** Goal **
Copy every line of the listing below, requests included, but shift each coordinate in the answers by -104. Leave the pictures out of your copy.

** Records shown **
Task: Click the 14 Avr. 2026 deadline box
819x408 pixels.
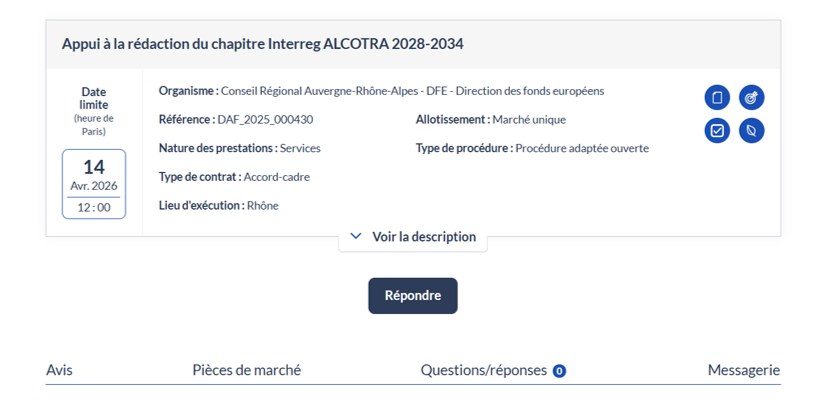Action: point(94,184)
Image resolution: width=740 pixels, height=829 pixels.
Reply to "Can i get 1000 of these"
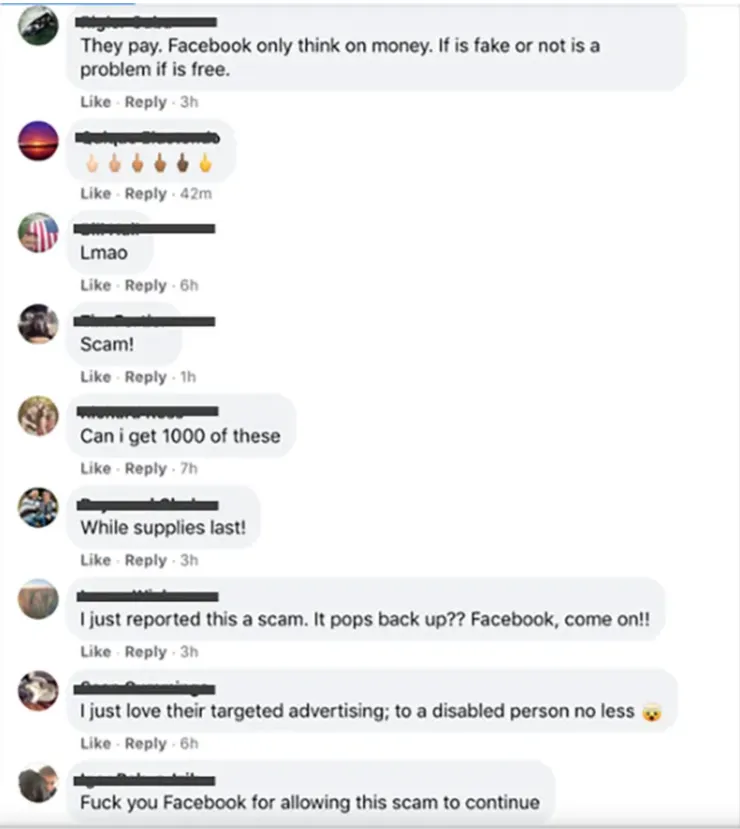coord(145,468)
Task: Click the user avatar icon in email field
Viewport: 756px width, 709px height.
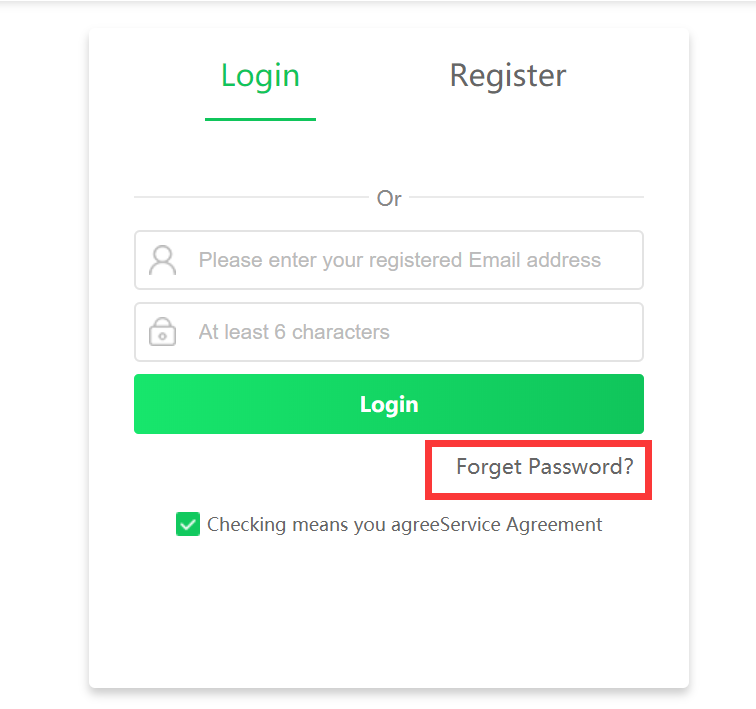Action: [x=162, y=260]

** Output of the task **
Task: Click the 14 Avr. 2026 deadline box
819x408 pixels.
Action: point(-10,80)
Image resolution: width=740 pixels, height=829 pixels.
Reply to "Can i get 1000 of these"
coord(41,364)
Task: Click the user avatar icon in email field
Viewport: 756px width, 709px height.
Action: [x=58, y=156]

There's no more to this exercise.